10. The computing system of claim 8, wherein the instructions to model distinct activities cause the computing system to:

perform the probabilistic activity modeling by latent Dirichlet allocation of weights to actions that occur in the dataset to characterize a number of distinct activities;

determine that the distinct activities are not sufficiently dissimilar based on diagonality of a similarity matrix of the distinct activities; and

increase the number of distinct activities and repeat the probabilistic activity modeling until the distinct activities become sufficiently dissimilar based on the similarity matrix.

11. The computing system of claim 8, wherein the instructions wherein the instructions for clustering further cause the computing system to:

recursively split the dataset into behavioral groups by spectral partitioning based on first similarities of nearest neighbors to the data points; and

terminate splitting at the M behavioral groups based on second similarities of random neighbors to the data points.

12. The computing system of claim 8, wherein the data point is represented as a sparse frequency vector of actions associated with term frequency-inverse document frequency values.

13. The computing system of claim 8, wherein similarity is measured by tri-point arbitration.

14. The computing system of claim 8, wherein the instructions further cause the computing system to determine whether the activity of an account that is non-conformant has changed with respect to previous activity.

15. A computer-implemented method, the method comprising:

generating a dataset of data points from a batch of electronic log messages that describe electronic actions taken by a plurality of accounts, wherein a data point collectively describes those of the actions that are performed by a single account;

modeling distinct activities based on clustering of the data points into M behavioral groups and inferring M or more distinct activities from the dataset by probabilistic activity modeling of the actions, wherein the value of M is derived from the dataset during the clustering;

predicting activity of a user account to be non-conformant based on other accounts in a behavioral group to which the user account belongs satisfying a threshold for similarity with respect to the user account; and

generating an electronic alert that indicates the user account to have non-conformant activity.

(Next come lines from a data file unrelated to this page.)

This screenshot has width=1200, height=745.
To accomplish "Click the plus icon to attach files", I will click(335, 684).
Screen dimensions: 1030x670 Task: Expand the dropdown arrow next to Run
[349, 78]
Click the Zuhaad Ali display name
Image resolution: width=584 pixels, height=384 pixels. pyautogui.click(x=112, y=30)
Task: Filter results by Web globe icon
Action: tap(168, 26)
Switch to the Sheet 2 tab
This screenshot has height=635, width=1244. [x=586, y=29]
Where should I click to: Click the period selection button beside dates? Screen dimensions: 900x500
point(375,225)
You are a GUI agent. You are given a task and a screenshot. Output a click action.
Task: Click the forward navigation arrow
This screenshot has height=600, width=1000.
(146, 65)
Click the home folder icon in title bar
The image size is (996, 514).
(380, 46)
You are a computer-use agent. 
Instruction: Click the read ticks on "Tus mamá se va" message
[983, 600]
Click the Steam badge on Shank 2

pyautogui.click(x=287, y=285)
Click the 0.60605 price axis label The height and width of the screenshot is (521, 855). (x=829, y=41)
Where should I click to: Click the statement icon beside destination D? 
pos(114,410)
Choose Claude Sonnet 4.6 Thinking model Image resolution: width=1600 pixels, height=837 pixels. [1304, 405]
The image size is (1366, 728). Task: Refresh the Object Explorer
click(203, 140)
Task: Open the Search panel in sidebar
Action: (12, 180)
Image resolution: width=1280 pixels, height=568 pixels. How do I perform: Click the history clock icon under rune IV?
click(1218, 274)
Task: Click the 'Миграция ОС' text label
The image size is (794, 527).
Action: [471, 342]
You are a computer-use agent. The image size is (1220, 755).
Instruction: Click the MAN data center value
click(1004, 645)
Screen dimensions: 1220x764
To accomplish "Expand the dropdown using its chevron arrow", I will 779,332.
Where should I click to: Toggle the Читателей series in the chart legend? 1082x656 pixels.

16. The method of claim 15, further comprising performing the modeling and prediction in two phases, including: (i) a group-level phase configured to detect non-conformant activity that is anomalous, and (ii) a user-level phase configured to detect non-conformant activity that is deviant.

17. The method of claim 15, wherein the modeling further comprises latent Dirichlet allocation of weights to actions that occur in the dataset to characterize a number of distinct activities.

18. The method of claim 17, further comprising performing the latent Dirichlet allocation with the number of distinct activities progressively increased until the distinct activities become sufficiently dissimilar based on diagonality of a similarity matrix of the distinct activities.

19. The method of claim 15, wherein the threshold for similarity is an aggregate tri-point arbitration similarity of activity-probability distributions of the other accounts with an activity-probability distribution of the user account set as an arbiter point.

20. The method of claim 15, wherein similarity is measured by tri-point arbitration and expressed in a range between negative one indicating complete dissimilarity, and positive one indicating complete similarity.